Currently, for example, the article points out that, while foreign interests in property located in mainland China are generally held via a joint venture with a finite term, the value of the REIT's investment in such real estate will decrease over time and there will be no residual value at the end of the term. Therefore, any suggestion that any single interest in real estate held to the end of the term would still provide value, because of the expectation that the real estate would appreciate in value over time, may be unsupportable.
In addition, the dividend income of a foreign corporate investor received from an entity established in mainland China is subject to 10% withholding tax on the Mainland. Depending on the availability of any tax treaty between the foreign corporate investor's jurisdiction and mainland China, such withholding tax may be subject to a preferential treatment where the taxation rate may be reduced.

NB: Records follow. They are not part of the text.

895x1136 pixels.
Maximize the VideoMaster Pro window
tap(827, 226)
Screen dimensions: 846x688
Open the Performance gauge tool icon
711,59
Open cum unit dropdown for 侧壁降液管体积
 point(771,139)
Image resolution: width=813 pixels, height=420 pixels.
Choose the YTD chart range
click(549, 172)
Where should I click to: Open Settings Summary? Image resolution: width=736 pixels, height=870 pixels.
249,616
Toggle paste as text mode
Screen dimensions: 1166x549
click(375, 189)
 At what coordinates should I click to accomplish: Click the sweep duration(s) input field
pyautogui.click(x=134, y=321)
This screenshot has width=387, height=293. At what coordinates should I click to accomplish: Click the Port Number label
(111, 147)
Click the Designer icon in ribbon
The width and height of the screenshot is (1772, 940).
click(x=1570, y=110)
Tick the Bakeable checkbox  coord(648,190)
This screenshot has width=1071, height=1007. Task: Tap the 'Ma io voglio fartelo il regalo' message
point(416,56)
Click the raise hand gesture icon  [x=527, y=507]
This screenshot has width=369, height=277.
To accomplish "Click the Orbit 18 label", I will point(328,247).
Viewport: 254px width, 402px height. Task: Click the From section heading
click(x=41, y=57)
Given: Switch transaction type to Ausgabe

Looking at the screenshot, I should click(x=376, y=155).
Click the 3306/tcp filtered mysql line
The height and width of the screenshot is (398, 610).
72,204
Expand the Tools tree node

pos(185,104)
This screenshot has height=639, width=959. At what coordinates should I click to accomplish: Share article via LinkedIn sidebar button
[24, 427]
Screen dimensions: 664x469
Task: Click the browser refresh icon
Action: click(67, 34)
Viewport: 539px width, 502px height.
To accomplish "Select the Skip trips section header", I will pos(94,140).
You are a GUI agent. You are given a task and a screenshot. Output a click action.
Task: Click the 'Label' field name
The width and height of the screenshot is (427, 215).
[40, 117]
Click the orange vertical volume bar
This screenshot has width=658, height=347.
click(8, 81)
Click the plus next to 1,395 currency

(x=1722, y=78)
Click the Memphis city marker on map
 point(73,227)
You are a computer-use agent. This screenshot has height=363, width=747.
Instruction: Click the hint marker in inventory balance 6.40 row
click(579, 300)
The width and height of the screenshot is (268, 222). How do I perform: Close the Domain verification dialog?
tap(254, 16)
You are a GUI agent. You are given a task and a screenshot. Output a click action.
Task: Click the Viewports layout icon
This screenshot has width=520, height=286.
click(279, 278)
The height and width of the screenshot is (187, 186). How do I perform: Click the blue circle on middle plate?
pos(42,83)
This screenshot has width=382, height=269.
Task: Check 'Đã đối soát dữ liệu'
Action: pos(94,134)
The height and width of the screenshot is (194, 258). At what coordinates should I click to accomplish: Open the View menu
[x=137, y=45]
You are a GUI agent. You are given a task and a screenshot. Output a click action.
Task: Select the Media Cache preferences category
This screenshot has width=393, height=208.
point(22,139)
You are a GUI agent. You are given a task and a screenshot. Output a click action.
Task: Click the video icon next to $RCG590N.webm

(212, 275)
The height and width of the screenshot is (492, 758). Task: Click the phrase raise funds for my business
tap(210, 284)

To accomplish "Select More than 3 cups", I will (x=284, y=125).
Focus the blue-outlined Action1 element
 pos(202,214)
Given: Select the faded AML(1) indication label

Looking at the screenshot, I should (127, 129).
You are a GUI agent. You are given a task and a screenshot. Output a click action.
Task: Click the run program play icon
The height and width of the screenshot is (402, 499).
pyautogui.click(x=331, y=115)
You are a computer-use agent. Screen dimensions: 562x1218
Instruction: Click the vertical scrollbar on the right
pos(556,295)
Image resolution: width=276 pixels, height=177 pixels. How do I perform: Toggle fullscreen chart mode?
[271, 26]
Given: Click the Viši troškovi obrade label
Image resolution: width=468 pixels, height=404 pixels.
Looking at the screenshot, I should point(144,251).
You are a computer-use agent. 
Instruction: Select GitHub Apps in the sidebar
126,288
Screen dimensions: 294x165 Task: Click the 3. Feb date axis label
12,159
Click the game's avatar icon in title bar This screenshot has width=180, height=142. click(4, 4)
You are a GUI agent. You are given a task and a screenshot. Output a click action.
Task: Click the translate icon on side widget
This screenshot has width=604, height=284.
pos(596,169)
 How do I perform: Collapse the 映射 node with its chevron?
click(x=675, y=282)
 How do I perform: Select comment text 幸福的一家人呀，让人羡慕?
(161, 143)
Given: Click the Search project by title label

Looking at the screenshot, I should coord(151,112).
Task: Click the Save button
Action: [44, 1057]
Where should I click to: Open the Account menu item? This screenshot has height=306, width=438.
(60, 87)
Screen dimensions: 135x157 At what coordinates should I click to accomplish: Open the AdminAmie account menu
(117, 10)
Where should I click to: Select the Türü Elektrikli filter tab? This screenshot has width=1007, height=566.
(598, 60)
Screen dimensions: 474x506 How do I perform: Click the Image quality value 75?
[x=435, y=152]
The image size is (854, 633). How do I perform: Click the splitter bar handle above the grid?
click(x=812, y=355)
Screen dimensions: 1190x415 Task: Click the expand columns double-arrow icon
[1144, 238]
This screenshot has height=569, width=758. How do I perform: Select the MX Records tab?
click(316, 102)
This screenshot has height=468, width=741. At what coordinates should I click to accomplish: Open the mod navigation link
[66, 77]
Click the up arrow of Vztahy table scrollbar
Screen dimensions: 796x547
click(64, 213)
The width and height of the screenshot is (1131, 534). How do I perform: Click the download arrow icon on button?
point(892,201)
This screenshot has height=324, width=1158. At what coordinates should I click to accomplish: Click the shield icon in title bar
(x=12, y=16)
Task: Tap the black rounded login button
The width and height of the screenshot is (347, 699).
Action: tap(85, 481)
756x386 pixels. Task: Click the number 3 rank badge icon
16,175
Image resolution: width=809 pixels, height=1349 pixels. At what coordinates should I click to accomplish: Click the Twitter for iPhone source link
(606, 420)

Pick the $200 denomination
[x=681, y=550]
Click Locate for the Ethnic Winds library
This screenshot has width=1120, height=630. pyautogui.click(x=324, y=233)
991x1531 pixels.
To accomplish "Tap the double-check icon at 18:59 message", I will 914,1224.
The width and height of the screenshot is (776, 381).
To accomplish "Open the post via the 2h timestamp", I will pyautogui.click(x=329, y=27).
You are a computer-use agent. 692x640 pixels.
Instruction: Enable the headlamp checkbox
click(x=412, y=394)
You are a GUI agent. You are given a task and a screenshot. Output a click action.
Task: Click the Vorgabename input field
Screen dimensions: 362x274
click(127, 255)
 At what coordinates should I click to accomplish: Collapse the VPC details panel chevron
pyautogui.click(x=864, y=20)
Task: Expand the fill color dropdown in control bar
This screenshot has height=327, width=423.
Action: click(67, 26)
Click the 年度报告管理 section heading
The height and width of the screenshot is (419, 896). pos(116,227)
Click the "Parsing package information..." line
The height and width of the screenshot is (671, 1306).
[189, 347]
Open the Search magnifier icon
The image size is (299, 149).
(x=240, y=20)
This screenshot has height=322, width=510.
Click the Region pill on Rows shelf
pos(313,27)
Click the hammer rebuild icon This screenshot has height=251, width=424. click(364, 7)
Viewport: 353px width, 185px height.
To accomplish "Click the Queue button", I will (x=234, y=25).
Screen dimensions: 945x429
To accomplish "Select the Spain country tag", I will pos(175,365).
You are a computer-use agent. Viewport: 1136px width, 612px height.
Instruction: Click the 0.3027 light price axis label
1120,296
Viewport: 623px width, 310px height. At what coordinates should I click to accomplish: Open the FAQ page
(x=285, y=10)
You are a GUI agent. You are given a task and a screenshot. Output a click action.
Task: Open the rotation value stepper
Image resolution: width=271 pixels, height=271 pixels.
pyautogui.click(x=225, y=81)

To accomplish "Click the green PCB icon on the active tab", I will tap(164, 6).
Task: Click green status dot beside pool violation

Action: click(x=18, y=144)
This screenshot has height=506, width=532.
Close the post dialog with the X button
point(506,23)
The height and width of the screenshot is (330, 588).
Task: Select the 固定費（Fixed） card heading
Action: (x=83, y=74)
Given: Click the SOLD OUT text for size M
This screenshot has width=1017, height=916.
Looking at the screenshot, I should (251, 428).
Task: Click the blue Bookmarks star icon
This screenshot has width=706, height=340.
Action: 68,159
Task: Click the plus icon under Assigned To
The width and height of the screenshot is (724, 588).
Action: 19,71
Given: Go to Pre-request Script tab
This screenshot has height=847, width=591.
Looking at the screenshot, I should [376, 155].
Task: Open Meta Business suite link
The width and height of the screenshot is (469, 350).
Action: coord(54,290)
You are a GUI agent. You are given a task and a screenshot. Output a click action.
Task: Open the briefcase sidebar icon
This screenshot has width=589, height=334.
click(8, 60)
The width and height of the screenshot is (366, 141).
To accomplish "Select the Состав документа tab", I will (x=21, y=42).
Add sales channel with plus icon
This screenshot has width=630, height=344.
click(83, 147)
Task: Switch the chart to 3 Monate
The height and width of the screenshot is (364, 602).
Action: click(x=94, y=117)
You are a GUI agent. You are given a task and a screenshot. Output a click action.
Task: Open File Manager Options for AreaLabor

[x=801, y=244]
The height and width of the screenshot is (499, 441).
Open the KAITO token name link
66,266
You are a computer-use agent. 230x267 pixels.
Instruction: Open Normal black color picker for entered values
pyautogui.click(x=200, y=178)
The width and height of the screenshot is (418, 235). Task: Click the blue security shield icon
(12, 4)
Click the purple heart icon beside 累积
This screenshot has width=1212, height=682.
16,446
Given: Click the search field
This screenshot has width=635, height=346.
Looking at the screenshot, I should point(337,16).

In any event, it is said, such taxation charge could reduce the profit available for distribution of a REIT holding real estate in mainland China. The offering document of a REIT should be checked to understand the impact of the withholding tax, and, furthermore, it should be remembered that the tax rate and policy are also subject to change.
The units of an RMB REIT are denominated, traded and settled on the Stock Exchange of Hong Kong in RMB. In general, distributions from an RMB REIT will be made in RMB rather than HKD, and non RMB-based investors will be maintaining a currency conversion risk.
It was also stressed that an investment in an RMB REIT should not be used to bet on the appreciation of the RMB. In addition, as the RMB is not freely convertible and is subject to foreign exchange controls and restrictions, the liquidity and trading price of the units of an RMB REIT may be adversely affected given the limited availability of RMB outside of China.